PEP 450 Adding a statistics module to Python

S

Skip Montanaro

I am seeking comments on PEP 450, Adding a statistics module to Python's
standard library:

http://www.python.org/dev/peps/pep-0450/

Please read the FAQs before asking anything :)

Given that installing numpy or scipy is generally no more difficult
that executing "pip install (scipy|numpy)" I'm not really feeling the
need for a battery here... (Of course, I use this stuff at work from
time-to-time, so maybe I'm more in the "nuclear reactor of batteries"
camp anyway.)

Skip
 
S

Stefan Behnel

Ben Finney, 10.08.2013 07:05:
See the Rationale of PEP 450 for more reasons why “install NumPy†is not
a feasible solution for many use cases, and why having ‘statistics’ as a
pure-Python, standard-library package is desirable.

The rationale suggests that the module is meant as a simple toolset for
non-NumPy users. Are the APIs (class model, function names, etc.) similar
enough to make it easy to switch, preferably in both directions?

It would be good if a stdlib statistics module could be used as a SciPy
fallback for the "simple" things, and if users of the stdlib module could
easily switch their code to SciPy if they need more speed/features/whatever
at some point, without having to relearn the name of each single function.

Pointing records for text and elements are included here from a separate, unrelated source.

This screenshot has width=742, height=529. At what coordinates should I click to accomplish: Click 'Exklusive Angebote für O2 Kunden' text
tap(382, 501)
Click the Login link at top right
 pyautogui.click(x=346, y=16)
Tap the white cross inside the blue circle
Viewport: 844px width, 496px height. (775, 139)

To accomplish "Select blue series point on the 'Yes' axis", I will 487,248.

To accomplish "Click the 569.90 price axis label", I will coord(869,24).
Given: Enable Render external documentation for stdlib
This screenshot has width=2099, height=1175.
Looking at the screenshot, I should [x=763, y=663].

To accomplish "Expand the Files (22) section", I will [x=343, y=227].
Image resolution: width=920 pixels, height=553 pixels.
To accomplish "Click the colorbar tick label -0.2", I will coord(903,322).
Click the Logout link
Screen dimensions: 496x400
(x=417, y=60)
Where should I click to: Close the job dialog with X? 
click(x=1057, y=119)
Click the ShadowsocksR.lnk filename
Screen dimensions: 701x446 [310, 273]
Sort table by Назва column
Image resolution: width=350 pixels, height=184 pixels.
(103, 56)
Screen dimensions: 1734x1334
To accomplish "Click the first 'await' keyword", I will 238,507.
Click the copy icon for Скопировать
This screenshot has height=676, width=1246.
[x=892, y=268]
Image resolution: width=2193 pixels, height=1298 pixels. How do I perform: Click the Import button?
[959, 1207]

I'm not asking for compatibility (doesn't sound reasonable without NumPy
arrays), but I think that a similarity in terms of API naming (as far as it
makes sense) should be clearly stated, e.g. in the Design Decisions section.

Stefan
 
R

Roy Smith

Skip Montanaro said:
Given that installing numpy or scipy is generally no more difficult
that executing "pip install (scipy|numpy)" I'm not really feeling the
need for a battery here...

I just tried installing numpy in a fresh virtualenv on an Ubuntu Precise
box. I ran "pip install numpy". It took 1.5 minutes. It printed
almost 1800 lines of build crap, including 383 warnings and 83 errors.
For a newbie, that can be pretty intimidating.

That's for the case where I've already installed numpy elsewhere on that
box, so I already had the fortran compiler, and the rest of the build
chain. For fun, I just spun up a new Ubuntu Precise instance in AWS.
It came pre-installed with Python 2.7.3. I tried "pip install numpy",
which told me that pip was not installed.

At least it told me what I needed to do to get pip installed.
Unfortunately, I didn't read the message carefully enough and typed
"sudo apt-get install pip", which of course got me another error because
the correct name of the package is python-pip. Doing "sudo apt-get
install python-pip" finally got me to the point where I could start to
install numpy.

Of course, if I didn't have sudo privs on the box (most corporate
environments), I never would have gotten that far.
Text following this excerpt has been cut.